Deka Puts Most of its Recently Acquired Inditex Stores Up for Sale

23 April 2018 – Eje Prime

After closing one of the most important real estate operations of the year, Deka is looking to capitalise on its investment with a new knock-on effect. The German fund manager has just put back on the market the majority of the stores that it purchased at the beginning of the year from the Galician giant Inditex, in an operation worth around €400 million, according to sources close to the sales process, speaking to Eje Prime.

According to the same sources, Deka has divided the portfolio into three. The first part comprises two properties, which the fund is going to hold onto, those at number 16 Calle Preciados, in Madrid (with 2,725 m2 of retail space) and number 58 Calle Pelayo, in Barcelona (with 5,134 m2 of retail space).

The second and third parts of the portfolio are already up for sale. The aim of Deka is to divest the assets located in secondary cities (such as those located in Zamora, Albacete and Ciudad Real) by placing them on the market and also to listen to offers for the assets located in cities such as Valencia and Madrid, which, although they are not strategic for the fund, it is not in a rush to sell.

Deka, which will also hold onto one of the two properties that it purchased in Lisbon (located on Calle Augusta), acquired the 16 assets in January for approximately €400 million, and chains belonging to the Inditex group continue as the tenants of those establishments.

These two moves, both the purchase and the sale, demonstrate Deka’s interest in the Spanish market.
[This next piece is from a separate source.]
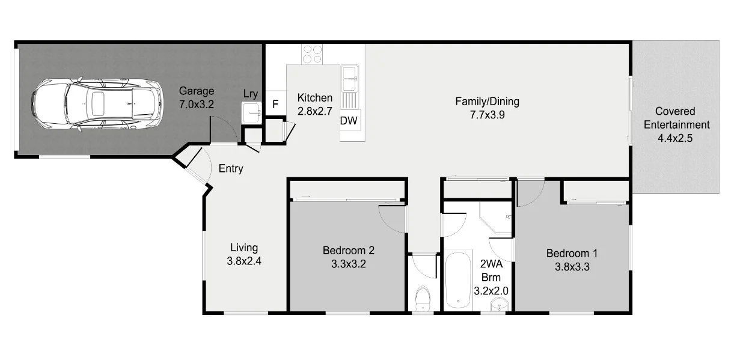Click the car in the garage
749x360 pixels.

As Eje Prime revealed, Deka’s route map involves doubling its investment volume in the country from €1 billion to €2 billion over the next five years.

Currently, the fund manager owns a portfolio of tertiary assets in Spain including the office buildings on Avenida Diagonal 640 and Sarrià Forum in Barcelona and the mixed-used (office and retail) property El Triangle, also in the Catalan capital. Moreover, the group owns the Ballonti shopping centre in Bizkaia, which it recently put on the market for around €150 million, and the Espacio Mediterráneo shopping centre in Cartagena, as well as the Hotel Meridien de Las Ramblas in Barcelona and another vacation hotel in Mallorca.

The company’s presence in the Spanish real estate sector dates back to the 1990s when it had a portfolio of assets with a very similar volume to its current size. At that time, Deka owned large spaces such as the Diagonal Mar shopping centre in Barcelona and the Castellana 35 and Castellana 79 buildings in Madrid. But, in around 2006, according to Esteban de Lope, Director of the Retail Property Fund Management Department at Deka, “an opportunity arose and we sold almost all of our portfolio at a significant profit”.

After hiding in the shadows for five years, competing in other European markets such as the French, British, Belgian and Dutch, as well as its own German real estate market, Deka returned to Spain in 2010 with the acquisition of the Avenida Diagonal 640 building.

The sale of the batch of assets acquired from Inditex coincides with the group’s desire to divest some of its businesses in Spain. Lope said that “given the nature of the market, it is easier for Deka to divest than to purchase”. “The Inditex portfolio was an exception” – says the director – “they wanted to sell quickly, but they needed to be certain that the buyer had money to invest; thus an opportunity arose, with the condition of us having to move very fast”.